Complete fifth ray amputation with peroneal tendon transfer to the cuboid: a review of consecutive cases involving lateral column neuropathic foot ulceration and osteomyelitis
- View All
Nonhealing wounds along the fifth metatarsal associated with neuropathy and bone deformity frequently become complicated with osteomyelitis. Our surgical technique for complete fifth ray amputation with peroneal tendon transfer has been previously published. The present study evaluated the outcomes regarding success with initial healing and intermediate-term limb survival after this procedure, which is intended to resolve infection, remove bone deformity, heal and prevent recurrence of lateral column wounds, and maintain functional stability of the foot. An institutional review board-approved retrospective review of 21 consecutive cases was performed on patients who had undergone complete fifth ray amputation from August 2006 to September 2015. Comorbid conditions were assessed in relation to outcome. The typical stage 1 procedure involved complete fifth toe and metatarsal amputation, antibiotic bead placement, and preliminary wound closure.
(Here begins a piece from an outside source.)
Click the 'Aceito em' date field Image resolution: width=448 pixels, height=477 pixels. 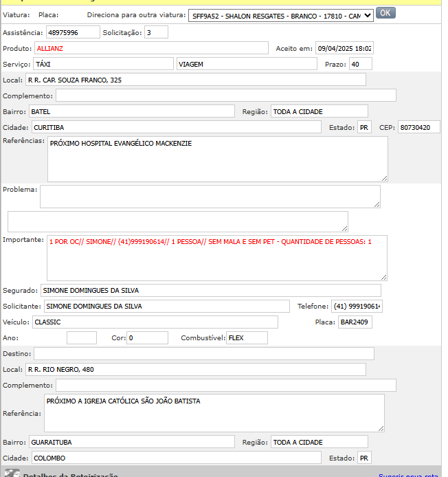coord(344,48)
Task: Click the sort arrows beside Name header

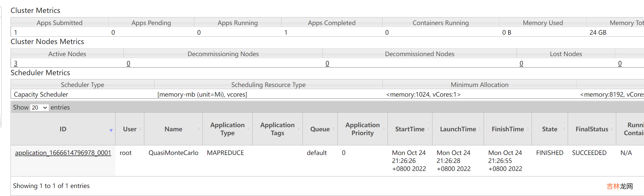Action: pos(199,129)

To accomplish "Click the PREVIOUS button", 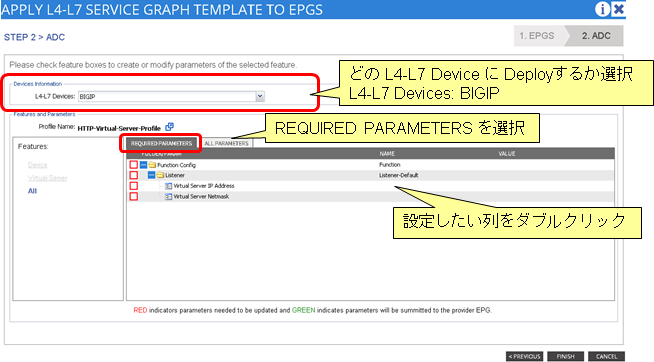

The stage 2 procedure was performed 2 weeks later and involved removal of the antibiotic beads, biopsy and remodeling of the cuboid, and peroneus longus tendon transfer to the cuboid. All cases involved ulceration along the fifth metatarsal. Of the 21 patients, 10 (47.6%) had undergone previous partial fifth ray amputation with recurrent ulceration at the residual metatarsal stump. Osteomyelitis of the fifth metatarsal was confirmed by bone culture and/or positive pathologic findings for osteomyelitis in 19 of 21 cases (90.5%). A total of 15 patients (71.4%) were completely healed at 10 weeks, and 10 patients (47.6%) required subsequent surgery, including 4 below-the-knee amputations and 1 Symes amputation. The average follow-up period was 37.0 (range 2.9 to 105) months. Despite the 10 patients (47.6%) requiring revision surgery, the limb salvage rate was 76.2% (16 of 21) at an average follow-up period of >3 years in this high-risk patient population.